### Directive
Please copy out the records below, replacing every "Where should I click to" with "Where do I click to" and changing nothing else.
:: Excerpted records ::
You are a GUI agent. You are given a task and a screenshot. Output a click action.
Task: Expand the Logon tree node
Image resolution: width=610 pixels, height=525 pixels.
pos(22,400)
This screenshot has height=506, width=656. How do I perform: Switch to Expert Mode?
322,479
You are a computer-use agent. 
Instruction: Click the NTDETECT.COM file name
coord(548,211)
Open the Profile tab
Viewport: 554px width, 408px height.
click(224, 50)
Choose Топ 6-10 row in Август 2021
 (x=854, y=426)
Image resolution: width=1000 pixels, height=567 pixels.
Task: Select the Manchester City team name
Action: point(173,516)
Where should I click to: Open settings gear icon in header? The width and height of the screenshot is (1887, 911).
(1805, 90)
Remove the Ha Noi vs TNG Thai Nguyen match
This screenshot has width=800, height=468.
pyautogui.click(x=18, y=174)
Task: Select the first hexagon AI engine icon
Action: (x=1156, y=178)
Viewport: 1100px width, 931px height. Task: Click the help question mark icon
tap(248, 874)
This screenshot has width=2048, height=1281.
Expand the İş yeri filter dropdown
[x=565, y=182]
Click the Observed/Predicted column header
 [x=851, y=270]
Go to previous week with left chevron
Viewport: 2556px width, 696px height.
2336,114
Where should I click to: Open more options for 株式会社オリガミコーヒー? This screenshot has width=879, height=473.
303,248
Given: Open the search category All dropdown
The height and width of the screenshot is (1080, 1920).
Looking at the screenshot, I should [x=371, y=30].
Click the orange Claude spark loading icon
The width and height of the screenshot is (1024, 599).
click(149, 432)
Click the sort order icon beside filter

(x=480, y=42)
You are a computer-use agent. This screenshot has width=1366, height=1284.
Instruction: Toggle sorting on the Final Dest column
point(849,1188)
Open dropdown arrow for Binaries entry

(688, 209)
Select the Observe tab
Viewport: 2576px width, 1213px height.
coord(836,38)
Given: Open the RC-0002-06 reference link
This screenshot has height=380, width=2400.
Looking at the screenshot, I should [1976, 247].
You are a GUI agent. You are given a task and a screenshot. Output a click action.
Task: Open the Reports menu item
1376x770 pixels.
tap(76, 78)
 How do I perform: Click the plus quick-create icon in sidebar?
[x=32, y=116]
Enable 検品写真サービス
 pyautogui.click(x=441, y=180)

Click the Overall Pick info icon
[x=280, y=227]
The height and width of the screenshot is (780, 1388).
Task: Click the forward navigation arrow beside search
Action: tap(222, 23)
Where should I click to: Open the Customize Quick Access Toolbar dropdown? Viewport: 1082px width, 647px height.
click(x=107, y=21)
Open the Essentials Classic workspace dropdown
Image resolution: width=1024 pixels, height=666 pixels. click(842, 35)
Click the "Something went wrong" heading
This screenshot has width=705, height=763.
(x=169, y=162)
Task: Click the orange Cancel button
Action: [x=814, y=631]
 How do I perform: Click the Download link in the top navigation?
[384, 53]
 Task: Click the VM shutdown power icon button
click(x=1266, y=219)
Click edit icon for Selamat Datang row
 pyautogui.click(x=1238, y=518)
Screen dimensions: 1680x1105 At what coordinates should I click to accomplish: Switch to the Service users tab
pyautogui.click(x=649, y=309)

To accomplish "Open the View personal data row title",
:::
### Task solution
You are a GUI agent. You are given a task and a screenshot. Output a click action.
Task: Expand the Logon tree node
Image resolution: width=610 pixels, height=525 pixels.
pos(22,400)
This screenshot has height=506, width=656. How do I perform: Switch to Expert Mode?
322,479
You are a computer-use agent. 
Instruction: Click the NTDETECT.COM file name
coord(548,211)
Open the Profile tab
Viewport: 554px width, 408px height.
click(224, 50)
Choose Топ 6-10 row in Август 2021
 (x=854, y=426)
Image resolution: width=1000 pixels, height=567 pixels.
Task: Select the Manchester City team name
Action: point(173,516)
Where do I click to: Open settings gear icon in header? The width and height of the screenshot is (1887, 911).
(1805, 90)
Remove the Ha Noi vs TNG Thai Nguyen match
This screenshot has width=800, height=468.
pyautogui.click(x=18, y=174)
Task: Select the first hexagon AI engine icon
Action: (x=1156, y=178)
Viewport: 1100px width, 931px height. Task: Click the help question mark icon
tap(248, 874)
This screenshot has width=2048, height=1281.
Expand the İş yeri filter dropdown
[x=565, y=182]
Click the Observed/Predicted column header
 [x=851, y=270]
Go to previous week with left chevron
Viewport: 2556px width, 696px height.
2336,114
Where do I click to: Open more options for 株式会社オリガミコーヒー? This screenshot has width=879, height=473.
303,248
Given: Open the search category All dropdown
The height and width of the screenshot is (1080, 1920).
Looking at the screenshot, I should [x=371, y=30].
Click the orange Claude spark loading icon
The width and height of the screenshot is (1024, 599).
click(149, 432)
Click the sort order icon beside filter

(x=480, y=42)
You are a computer-use agent. This screenshot has width=1366, height=1284.
Instruction: Toggle sorting on the Final Dest column
point(849,1188)
Open dropdown arrow for Binaries entry

(688, 209)
Select the Observe tab
Viewport: 2576px width, 1213px height.
coord(836,38)
Given: Open the RC-0002-06 reference link
This screenshot has height=380, width=2400.
Looking at the screenshot, I should [1976, 247].
You are a GUI agent. You are given a task and a screenshot. Output a click action.
Task: Open the Reports menu item
1376x770 pixels.
tap(76, 78)
 How do I perform: Click the plus quick-create icon in sidebar?
[x=32, y=116]
Enable 検品写真サービス
 pyautogui.click(x=441, y=180)

Click the Overall Pick info icon
[x=280, y=227]
The height and width of the screenshot is (780, 1388).
Task: Click the forward navigation arrow beside search
Action: tap(222, 23)
Where do I click to: Open the Customize Quick Access Toolbar dropdown? Viewport: 1082px width, 647px height.
click(x=107, y=21)
Open the Essentials Classic workspace dropdown
Image resolution: width=1024 pixels, height=666 pixels. click(842, 35)
Click the "Something went wrong" heading
This screenshot has width=705, height=763.
(x=169, y=162)
Task: Click the orange Cancel button
Action: [x=814, y=631]
 How do I perform: Click the Download link in the top navigation?
[384, 53]
 Task: Click the VM shutdown power icon button
click(x=1266, y=219)
Click edit icon for Selamat Datang row
 pyautogui.click(x=1238, y=518)
Screen dimensions: 1680x1105 At what coordinates should I click to accomplish: Switch to the Service users tab
pyautogui.click(x=649, y=309)

To accomplish "Open the View personal data row title",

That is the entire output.